Certain information and footnote disclosures, normally included in
financial statements prepared in accordance with generally accepted accounting
principles, have been condensed or omitted. These financial statements should be
read in conjunction with the financial statements and notes thereto included in
the Company's Annual Report on Form 10-KSB for the year ended March 31, 1998.
The results of operations for the period ended December 31, 1998 are not
necessarily indicative of the operating results expected for a full year.
NOTE B - STOCKHOLDERS' EQUITY
STOCK OPTION PLAN
In June 1996, the Company adopted the 1996 Outside Directors' Stock Option
Plan (the "Directors' Plan"), which provides for the grant of options to
purchase common stock of the Company to non-employee directors of the Company.

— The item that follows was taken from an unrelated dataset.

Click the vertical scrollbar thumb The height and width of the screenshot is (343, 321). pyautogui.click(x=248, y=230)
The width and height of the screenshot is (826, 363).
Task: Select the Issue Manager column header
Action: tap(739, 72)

The Directors' Plan authorizes the issuance of a maximum of 90,000 shares of
common stock.
The Directors' Plan is administered by the Board of Directors. Under the
Directors' Plan, each non-employee director elected after April 1, 1996 will
receive options for 3,000 shares of common stock upon election. To the extent
that shares of common stock remain available for the grant of options under the
Directors' Plan, each year on April 1, commencing April 1, 1997, each
non-employee director will be granted an option to purchase 1,800 shares of
common stock. The exercise price per share for all options granted under the
Directors' Plan will be equal to the fair market value of the common stock as of
the date preceding the date of grant. All options vest in three equal annual
installments, beginning on the first anniversary on the date of the grant. Each
option will be for a ten-year term, subject to earlier termination in the event
of death or permanent disability.
Prior to the adoption of the Directors' Plan, options had been issued to
outside directors, of which options to purchase 28,800 shares were outstanding
at December 31, 1998.
7
<PAGE>
EMPLOYMENT AGREEMENT
As of April 1, 1996, the Company entered into an employment agreement with
the Company's President and Chief Operating Officer pursuant to which an annual
base salary under the employment agreement is $100,000. In June 1996, The
President received a $25,000 cash bonus and 3,000 shares of the Company's common
stock fair valued at $.93 per share. Mr. Laird's employment with the Company
ended as of November 1, 1998.
NOTE C - CONTINGENCIES
Whittier Towers, Inc., the owner of The Whittier, an independent living
facility managed by The Company, was indebted under a first mortgage in the
principal amount of approximately $4 million. The mortgage securing this loan
provides that a default under such loan is a default under each of the Company's
Hillside Terrace and Whitcomb Tower Mortgages. Therefore, a potential Whittier
Towers, Inc. default on this loan could result in the foreclosure of Hillside
Terrace and Whitcomb Tower.
Health care and senior living facilities are areas of extensive and
frequent regulatory change. Changes in the laws or new interpretations of
existing laws can have a significant effect on methods of doing business, costs
of doing business and amounts of reimbursement, from governmental and other
payors. The Company at all times attempts to comply with all applicable fraud
and abuse laws; however, there can be no assurance that administrative or
judicial interpretation of existing laws or regulations will not have a material
adverse effect on the Company's operations or financial conditions.
8
<PAGE>
ITEM 2 - MANAGEMENT'S DISCUSSION AND ANALYSIS OF PLAN OF OPERATION
NINE MONTHS ENDED 1997 VS. 1998
REVENUES
Net revenues of the Company represent its gross consolidated revenues, less
charitable and Supplementary Social Security Income discounts.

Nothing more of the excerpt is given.